### EXERCISE PROMPT
Some lines in the listing may contain the word "Switch". Say how many, with the number alone.

### RECORDS FOR THE EXERCISE

· · · ·

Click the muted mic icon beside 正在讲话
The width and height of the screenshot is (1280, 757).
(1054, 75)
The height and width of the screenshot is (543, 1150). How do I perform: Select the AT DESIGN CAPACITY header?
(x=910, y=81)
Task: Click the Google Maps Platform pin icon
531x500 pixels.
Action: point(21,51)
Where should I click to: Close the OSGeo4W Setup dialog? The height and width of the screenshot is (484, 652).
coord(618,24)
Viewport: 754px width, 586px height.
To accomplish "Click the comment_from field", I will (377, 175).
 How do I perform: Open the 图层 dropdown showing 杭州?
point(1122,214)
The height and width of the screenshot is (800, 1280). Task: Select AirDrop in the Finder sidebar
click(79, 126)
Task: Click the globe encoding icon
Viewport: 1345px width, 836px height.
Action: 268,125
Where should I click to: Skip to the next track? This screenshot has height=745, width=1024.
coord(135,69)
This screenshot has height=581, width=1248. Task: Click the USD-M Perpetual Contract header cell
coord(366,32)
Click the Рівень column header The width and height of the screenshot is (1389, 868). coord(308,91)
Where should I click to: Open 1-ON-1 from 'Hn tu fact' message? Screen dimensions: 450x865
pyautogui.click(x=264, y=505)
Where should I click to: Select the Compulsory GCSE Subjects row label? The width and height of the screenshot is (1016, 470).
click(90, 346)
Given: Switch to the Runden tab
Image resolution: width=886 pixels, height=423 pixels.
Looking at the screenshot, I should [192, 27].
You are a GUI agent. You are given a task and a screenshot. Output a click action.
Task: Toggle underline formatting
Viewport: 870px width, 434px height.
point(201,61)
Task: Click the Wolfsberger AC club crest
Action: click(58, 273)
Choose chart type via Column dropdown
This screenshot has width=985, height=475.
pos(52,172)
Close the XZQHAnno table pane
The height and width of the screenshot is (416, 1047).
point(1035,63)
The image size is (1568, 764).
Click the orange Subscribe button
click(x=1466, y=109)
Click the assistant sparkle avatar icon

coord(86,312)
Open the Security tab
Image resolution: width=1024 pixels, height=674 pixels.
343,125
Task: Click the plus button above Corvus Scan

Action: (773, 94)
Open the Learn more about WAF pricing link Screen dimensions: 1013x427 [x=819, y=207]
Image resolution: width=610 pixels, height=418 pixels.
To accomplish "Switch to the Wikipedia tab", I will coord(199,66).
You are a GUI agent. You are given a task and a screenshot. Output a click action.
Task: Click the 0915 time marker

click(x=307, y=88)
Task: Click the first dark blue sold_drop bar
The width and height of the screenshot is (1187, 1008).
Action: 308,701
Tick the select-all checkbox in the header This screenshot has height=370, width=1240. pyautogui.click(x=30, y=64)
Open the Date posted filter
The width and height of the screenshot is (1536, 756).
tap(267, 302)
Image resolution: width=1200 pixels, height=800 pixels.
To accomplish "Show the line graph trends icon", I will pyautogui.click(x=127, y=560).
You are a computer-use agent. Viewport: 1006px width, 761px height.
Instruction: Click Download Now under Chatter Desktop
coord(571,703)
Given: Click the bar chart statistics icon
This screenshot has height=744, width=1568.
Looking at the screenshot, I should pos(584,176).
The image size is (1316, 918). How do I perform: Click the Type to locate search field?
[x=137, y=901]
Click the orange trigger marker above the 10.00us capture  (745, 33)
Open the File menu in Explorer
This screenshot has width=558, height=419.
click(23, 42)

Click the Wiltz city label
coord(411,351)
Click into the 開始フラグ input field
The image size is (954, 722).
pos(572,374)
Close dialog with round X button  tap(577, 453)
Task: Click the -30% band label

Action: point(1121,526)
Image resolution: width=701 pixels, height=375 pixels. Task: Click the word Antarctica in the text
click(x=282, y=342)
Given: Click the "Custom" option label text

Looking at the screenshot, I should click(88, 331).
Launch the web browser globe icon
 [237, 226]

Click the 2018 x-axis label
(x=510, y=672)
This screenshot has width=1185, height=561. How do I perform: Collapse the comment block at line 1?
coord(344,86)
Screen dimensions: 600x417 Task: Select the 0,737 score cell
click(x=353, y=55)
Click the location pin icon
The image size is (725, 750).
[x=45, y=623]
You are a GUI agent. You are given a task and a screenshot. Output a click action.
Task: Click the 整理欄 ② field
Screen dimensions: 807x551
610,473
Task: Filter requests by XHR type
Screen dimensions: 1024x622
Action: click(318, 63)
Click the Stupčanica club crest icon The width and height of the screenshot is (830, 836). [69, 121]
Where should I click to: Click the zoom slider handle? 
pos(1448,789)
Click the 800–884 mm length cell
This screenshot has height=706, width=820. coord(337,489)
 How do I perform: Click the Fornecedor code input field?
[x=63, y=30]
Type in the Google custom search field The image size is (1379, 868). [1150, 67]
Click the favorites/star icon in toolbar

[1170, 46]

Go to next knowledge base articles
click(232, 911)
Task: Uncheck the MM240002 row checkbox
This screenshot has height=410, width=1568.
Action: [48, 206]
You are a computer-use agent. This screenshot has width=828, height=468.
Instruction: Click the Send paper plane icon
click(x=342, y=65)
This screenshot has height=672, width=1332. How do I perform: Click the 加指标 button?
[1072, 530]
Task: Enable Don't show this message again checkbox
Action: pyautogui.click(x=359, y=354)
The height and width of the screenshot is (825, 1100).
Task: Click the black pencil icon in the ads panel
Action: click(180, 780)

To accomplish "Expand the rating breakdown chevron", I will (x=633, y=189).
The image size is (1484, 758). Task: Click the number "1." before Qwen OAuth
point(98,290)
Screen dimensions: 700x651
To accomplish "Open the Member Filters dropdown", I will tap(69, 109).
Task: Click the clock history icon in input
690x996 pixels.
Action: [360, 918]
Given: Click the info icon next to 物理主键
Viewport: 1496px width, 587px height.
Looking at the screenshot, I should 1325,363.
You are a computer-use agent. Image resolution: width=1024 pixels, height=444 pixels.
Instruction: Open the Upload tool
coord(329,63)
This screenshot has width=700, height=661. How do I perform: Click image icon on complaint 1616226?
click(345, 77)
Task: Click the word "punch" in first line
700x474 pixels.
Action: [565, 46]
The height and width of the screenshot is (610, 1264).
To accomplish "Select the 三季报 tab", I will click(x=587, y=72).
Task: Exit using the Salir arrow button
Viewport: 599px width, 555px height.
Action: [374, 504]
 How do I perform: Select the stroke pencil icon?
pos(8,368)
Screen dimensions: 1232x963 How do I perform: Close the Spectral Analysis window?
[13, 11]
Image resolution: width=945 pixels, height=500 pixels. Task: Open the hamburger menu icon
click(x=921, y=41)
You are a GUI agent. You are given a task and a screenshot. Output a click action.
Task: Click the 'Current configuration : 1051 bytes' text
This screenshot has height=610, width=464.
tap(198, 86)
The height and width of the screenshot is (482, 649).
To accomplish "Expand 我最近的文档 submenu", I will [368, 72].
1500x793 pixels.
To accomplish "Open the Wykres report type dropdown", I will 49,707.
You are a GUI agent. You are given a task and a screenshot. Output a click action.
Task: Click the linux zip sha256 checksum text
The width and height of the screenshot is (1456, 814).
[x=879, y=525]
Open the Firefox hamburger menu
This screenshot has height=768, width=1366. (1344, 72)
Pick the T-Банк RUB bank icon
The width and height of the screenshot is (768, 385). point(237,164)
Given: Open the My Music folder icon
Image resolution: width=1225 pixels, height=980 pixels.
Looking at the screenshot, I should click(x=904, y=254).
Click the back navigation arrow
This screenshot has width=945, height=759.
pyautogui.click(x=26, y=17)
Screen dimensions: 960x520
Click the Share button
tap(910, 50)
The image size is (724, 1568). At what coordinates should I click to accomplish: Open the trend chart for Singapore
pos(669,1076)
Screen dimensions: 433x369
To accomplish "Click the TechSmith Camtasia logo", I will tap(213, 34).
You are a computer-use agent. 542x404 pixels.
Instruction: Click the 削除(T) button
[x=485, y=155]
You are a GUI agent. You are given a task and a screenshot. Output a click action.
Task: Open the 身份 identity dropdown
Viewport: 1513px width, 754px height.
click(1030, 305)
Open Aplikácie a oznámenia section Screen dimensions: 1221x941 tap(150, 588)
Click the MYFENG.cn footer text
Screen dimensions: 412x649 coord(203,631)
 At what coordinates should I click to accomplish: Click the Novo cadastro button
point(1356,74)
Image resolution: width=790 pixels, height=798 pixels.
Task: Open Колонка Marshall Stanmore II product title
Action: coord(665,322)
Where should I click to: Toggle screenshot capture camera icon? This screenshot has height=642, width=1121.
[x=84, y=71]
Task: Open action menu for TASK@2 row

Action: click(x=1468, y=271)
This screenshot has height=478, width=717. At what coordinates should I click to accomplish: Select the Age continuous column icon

· · · ·

### RESULT OF THE EXERCISE
2